Prendre un métropolitain Bordelais, mais qui aurait pu être Lyonnais, Toulousain ou Nantais, plongez-le pendant huit jours en immersion totale dans un village français et ses alentours situé au beau milieu du département de l’Aveyron et demandez-lui, certes par le petit bout de la lorgnette, d’observer cette France oubliée qui a tant agité le pays durant l’épisode des gilets jaunes.

Rignac, Point de chute de ladite observation est une commune de 1916 habitants qui partage son regard à l’ouest, vers Villefranche-de-Rouergue, et à l’est, vers Rodez chef-lieu du département de l’Aveyron.

En cette fin du mois de juin, la campagne vallonnée étale son patchwork de parcelles laborieuses. La fenaison se termine, le blé déjà blond est presque mûr, le maïs se lève. Il n’y a plus de dimanche, le travail de l’homme est à son apogée, il récolte le fruit d’un long processus, à cet instant : la campagne est merveilleusement désirable !

Pendant ce temps Rignac vit. De la vaste piscine municipale montent les cris joueurs d’enfants batifolant dans l’eau rafraîchissante. Le terrain de camping sous les ombrages accueille son lot d’estivants et participe à l’économie du village. L’imposant centre culturel et le gymnase voisin traduisent la qualité de l’équipement de la commune. Pharmacie, boulangeries, épicerie, cafés, hôtels, super marché en périphérie, assument leurs rôles auprès des habitants. Mais ne pas occulter non plus ces trop nombreuses devantures de commerce aux rideaux baissés, conséquence d’une hémorragie de familles parties ailleurs faire leur vie.

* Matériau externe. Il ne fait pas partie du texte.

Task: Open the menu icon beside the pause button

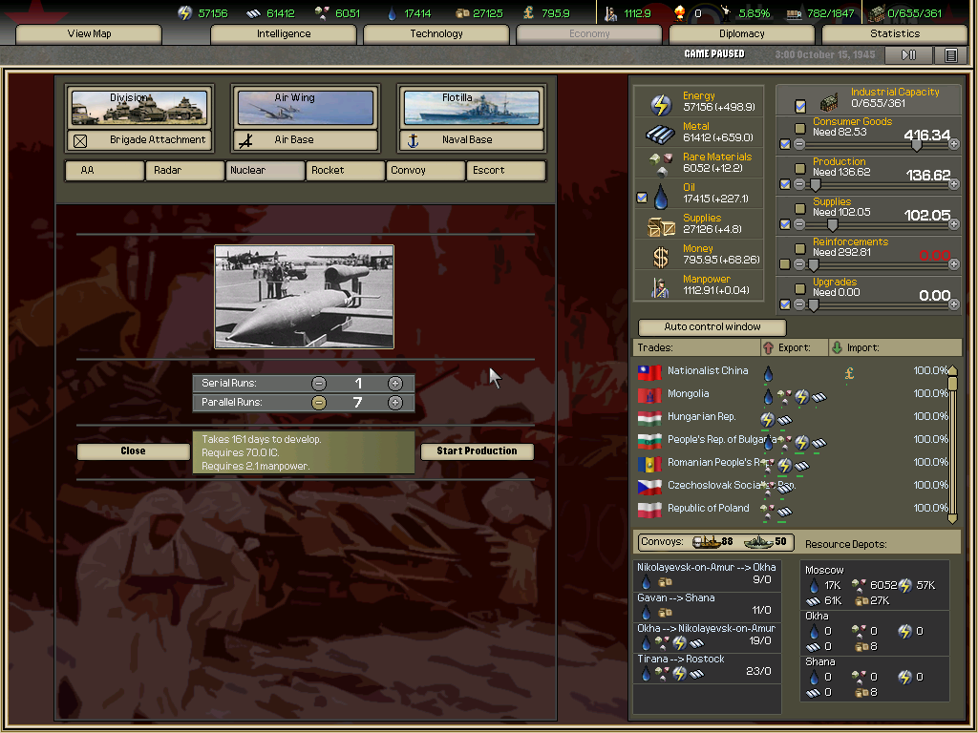Action: tap(950, 55)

Pourtant ici, la résilience n’est pas un vain mot, Belcastel tout proche, village médiéval abandonné, est devenu, de ruine qu’il était et sous la férule de vaillants amoureux du site,  l’un des plus beaux villages de France favorisant une nouvelle source touristique et économique.

Que dire de Villefranche-de-Rouergue, bastide où le marché du jeudi, véritable poumon économique, perpétue une coutume séculaire. Ou bien encore Rodez avec son imposante Cathédrale Notre-Dame, loin d’être abandonnée, est en chantier perpétuel rivalisant de ce point de vue avec la cathédrale Saint-André de Bordeaux.

Bien qu’excentré, l’Aveyron ne semble pas un désert immobile où le temps se serait arrêté. Le constat est bien plus contrasté et si certains le quittent, d’autres conviennent qu’ils sont peut-être dans une « France oubliée » où l’on ne voudrait pas vivre ailleurs.